Growing up, I loved comic books, but I let others revere Superman or Batman as their super-hero. My hero was anything but super yet so much more human and hilarious: the blustery, flustery, ever-outraged Donald Duck. I couldn’t get enough of him and girlfriend Daisy — and those nephews Huey, Dewey, and Louie. For some reason, though, I especially loved his rich Uncle Scrooge McDuck.
Maybe it was because I had a rich uncle, too. That was my Uncle Max. Actually, he was my mom’s first cousin by marriage, but I’m guessing many of you also had cousins who were a generation older and who therefore became “aunts” and “uncles” — since the thought of calling adults by their first names was mortifying. Uncle Max was a beloved family physician in a small northern Indiana town. He earned and deserved what seemed like a “fortune” (compared to the rest of our family) by being an incredibly hardworking, brilliant, and compassionate physician to his multitude of grateful patients.
My most vivid memory of the numerous visits that my family made to his home ninety miles away was in the late 1950’s when color televisions had just started selling. Since Uncle Max always seemed to us to have the first and best of everything, we were eager to spend an evening watching this remarkable innovation.
It was a Sunday evening, and the program was TheDinah Shore Variety Show sponsored by Chevrolet. We all sat in their plush den marveling aloud at the incredible colors on the screen, while politely keeping to ourselves the fact that Dinah’s face had never been that particular shade of pumpkin nor had her hair ever glowed with the strange hue of Christmas-tree green.

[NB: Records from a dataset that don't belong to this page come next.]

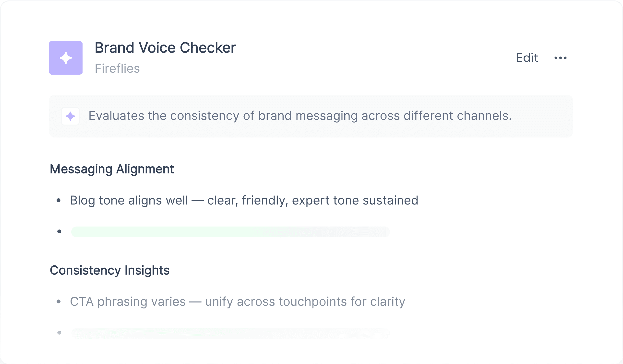The height and width of the screenshot is (364, 623).
Task: Click the bullet dot before CTA phrasing
Action: click(x=59, y=302)
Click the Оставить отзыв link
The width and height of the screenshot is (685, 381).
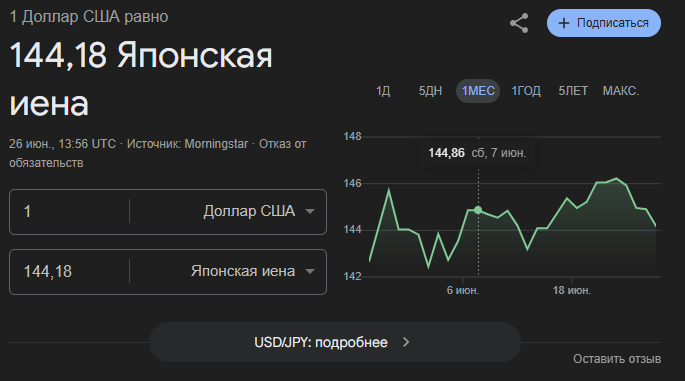coord(617,359)
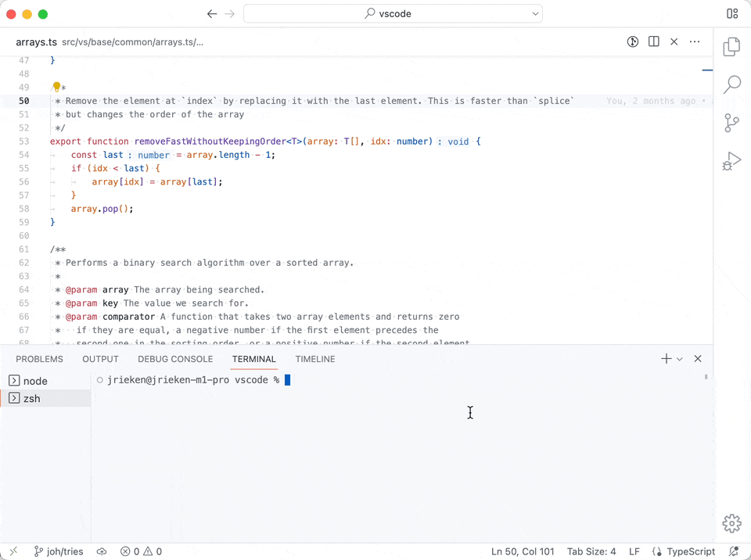This screenshot has height=560, width=751.
Task: Collapse the zsh terminal entry
Action: [x=13, y=398]
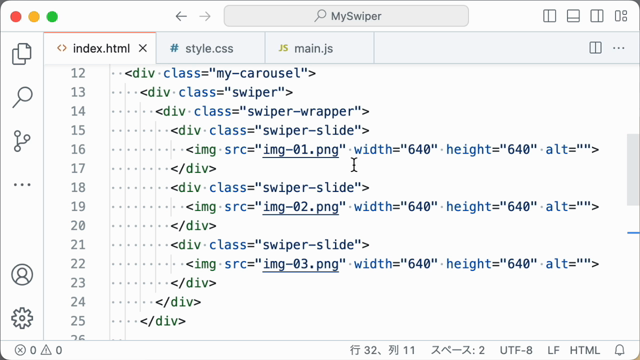Switch to the style.css tab
Screen dimensions: 640x360
point(202,49)
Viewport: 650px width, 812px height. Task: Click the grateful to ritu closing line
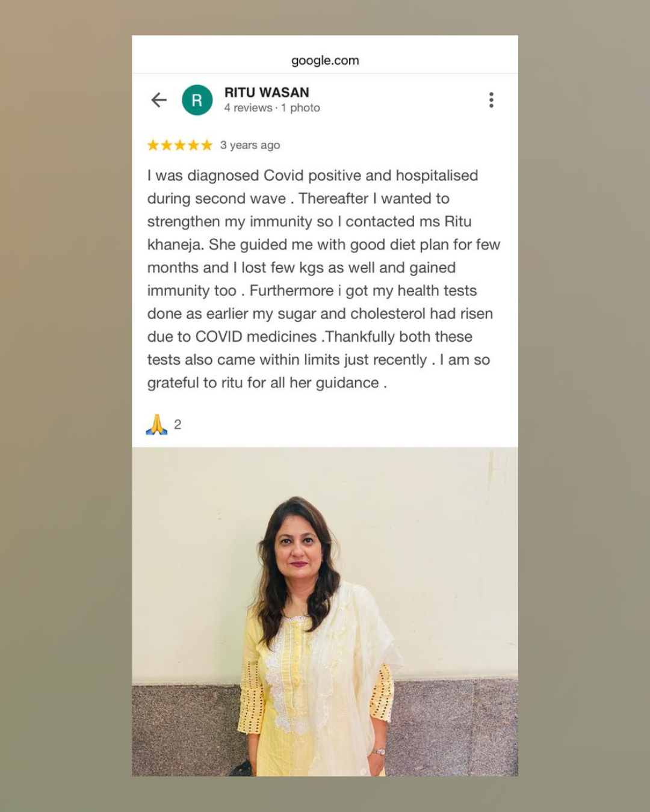pos(267,383)
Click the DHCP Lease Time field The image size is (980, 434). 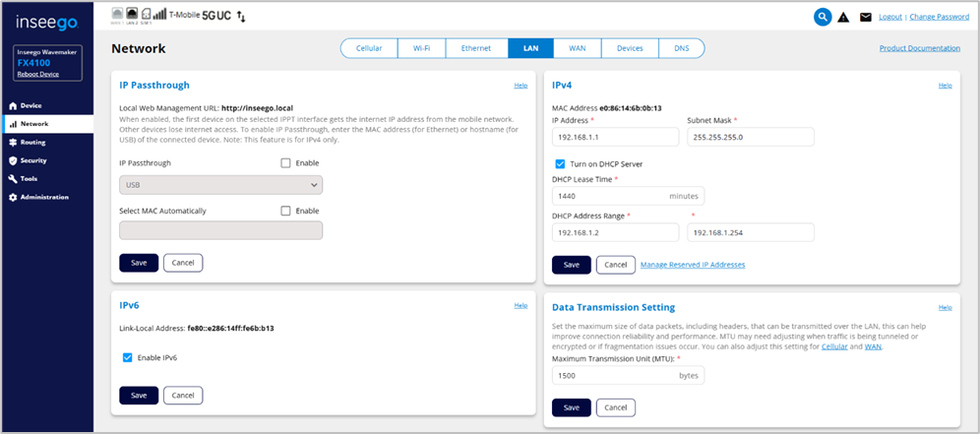coord(608,197)
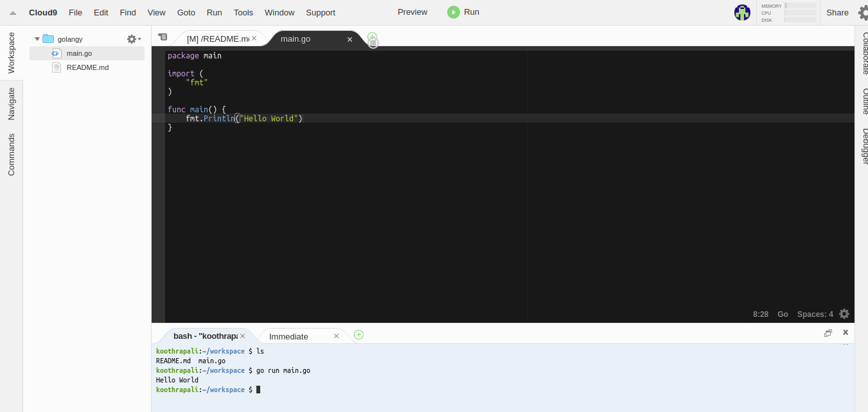Open the user avatar icon
Screen dimensions: 868x412
742,12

“I’m afraid I don’t have anything in my medicine chest to help poor Dinah tonight!" quipped Uncle Max, demonstrating his delightful bedside manner, even in the den.

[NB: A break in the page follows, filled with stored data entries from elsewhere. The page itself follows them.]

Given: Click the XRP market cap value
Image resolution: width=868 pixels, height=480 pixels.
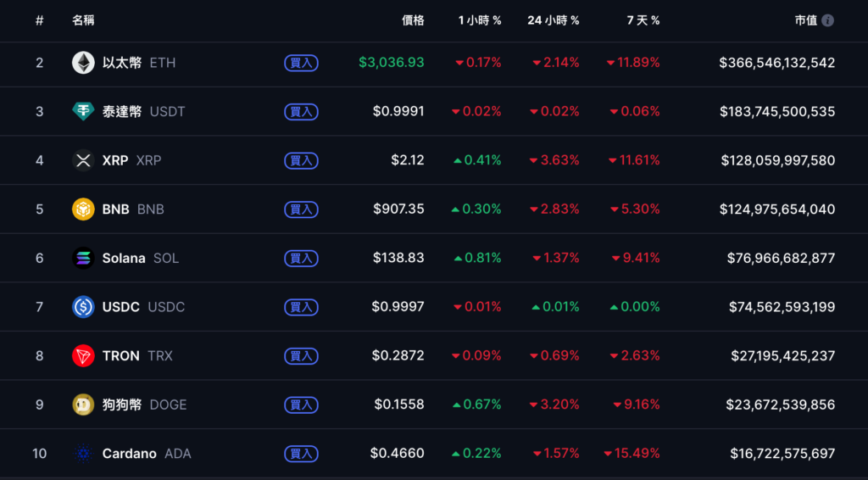Looking at the screenshot, I should (x=777, y=160).
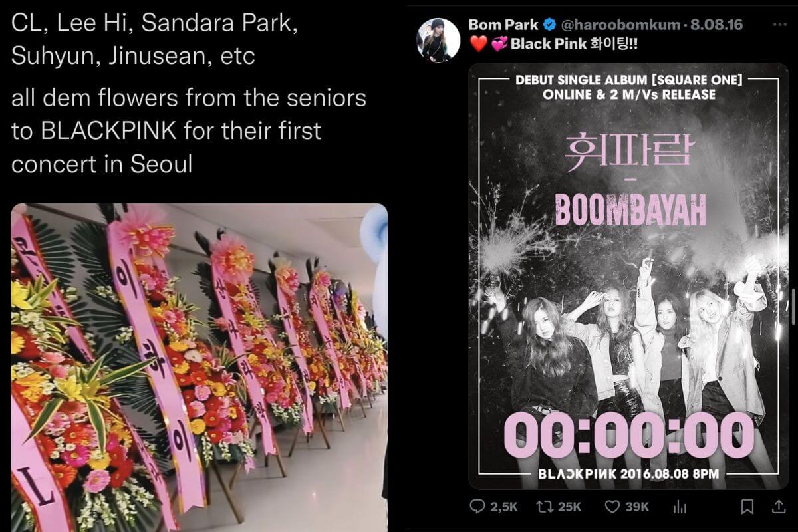The image size is (798, 532).
Task: Expand the flower wreaths photo
Action: 199,367
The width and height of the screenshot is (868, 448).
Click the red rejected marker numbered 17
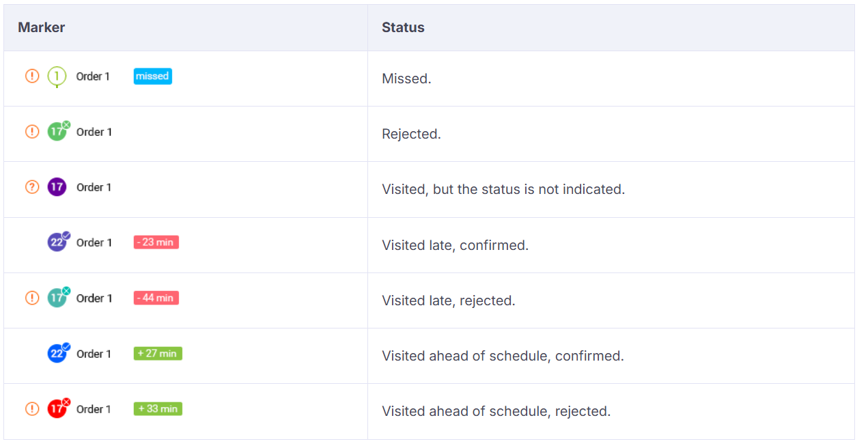(x=59, y=408)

When my parents purchased our first color set a few years later, I was amazed that not only was the color greatly improved, but the price was significantly less than what Uncle Max told my dad that he had paid for his. This was the beginning, of course, of a phenomenon that has now become law in our computerized age: the first is never the best nor the least expensive. How many times have consumers rushed to take advantage of the initial sale of some laptop, smart phone, or appliance, only to discover that had they waited just a bit longer, they could have possessed a finer and less expensive model?

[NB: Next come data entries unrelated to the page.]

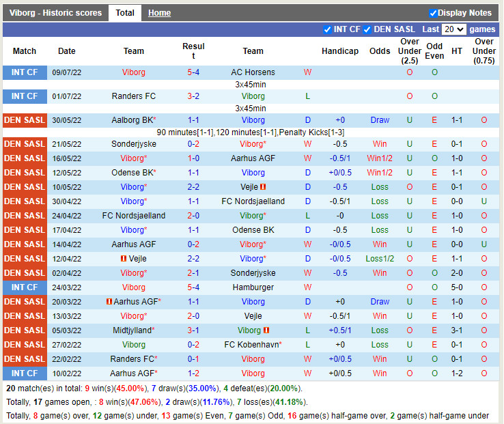The image size is (504, 424).
Task: Toggle the Display Notes checkbox
Action: tap(433, 13)
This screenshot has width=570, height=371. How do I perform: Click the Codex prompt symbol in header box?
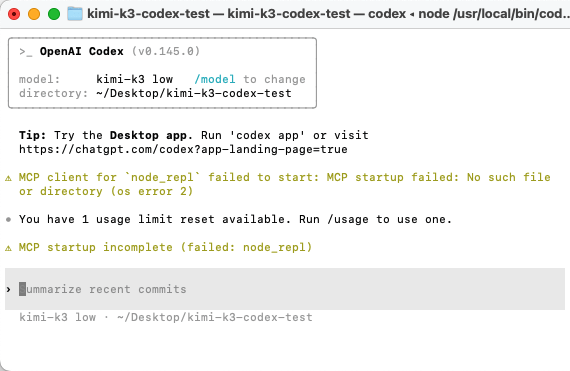25,52
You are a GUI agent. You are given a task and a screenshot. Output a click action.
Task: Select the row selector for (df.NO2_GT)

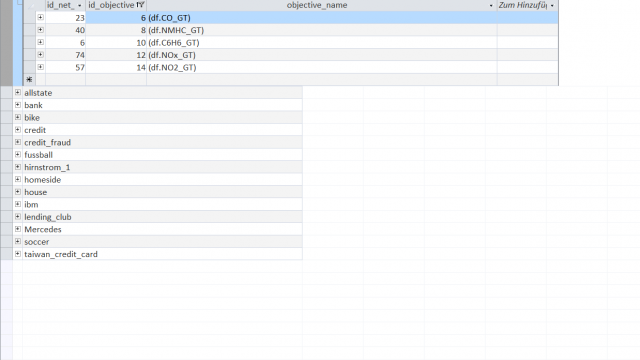point(29,67)
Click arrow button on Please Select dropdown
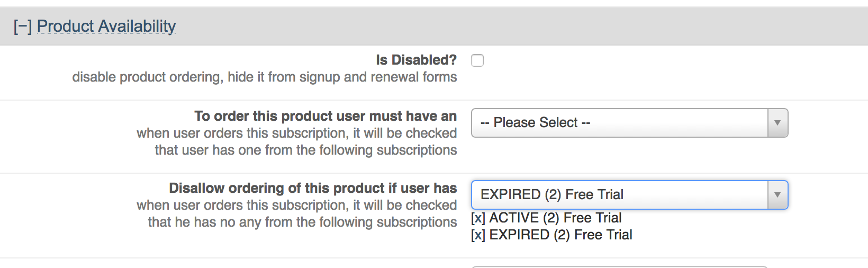This screenshot has width=868, height=268. click(777, 123)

But is there any field left in which the oldest can still the best? Well, thank you for asking -- yes, there is: literature.
Call me “old-fashioned” (a badge of honor, as far as I’m concerned in this disorienting, newfangled twenty-first century), but I believe that the first named poet in our language — Geoffrey Chaucer — wrote what remains 700 years later the funniest and most diversely populated poem in English: The Canterbury Tales. And I am not alone as an English teacher in believing that Western civilization’s first novel — Cervantes’ Don Quixote — is also its finest.
In exact opposition to the values of our current age, the study of literature reveals that the earliest can still often be the most highly prized. Perhaps the reason might lie in the definition of literature’s sphere. Whereas most academic subjects are rather exact studies (biology as the study of living organisms; physics which explores the properties of matter and energy), literature has a much less specific but more sublime goal: helping its audience vicariously experience what it is to be a feeling, thinking person in all past ages.
Early authors do not suffer from their lack of modern scientific or technical knowledge because their field is the unchanging truth of human nature; thus, these writers seem to me to know everything worth knowing. Today, with the help of computers, Google, & Wikipedia, we can instantly uncover the smallest factual tidbits but without any intelligent or cultural context, so we can learn more and more about less and less until we may end up with the dubious distinction of knowing absolutely everything about nothing much at all.
And so I return to my first experience with narrative “literature” — Donald Duck comic books, which actually premiered back in 1938. Though comics and animated cartoons have so advanced technologically in the intervening eighty-plus years, I defy you to tell me that they are as perfect and uproarious as Donald and his madcap relatives. You’d better not contradict me, or I shall hurl at you those immortal words of Daffy Duck, that other Grand Poobah Of Bluster: “You’re Dethpppicable!”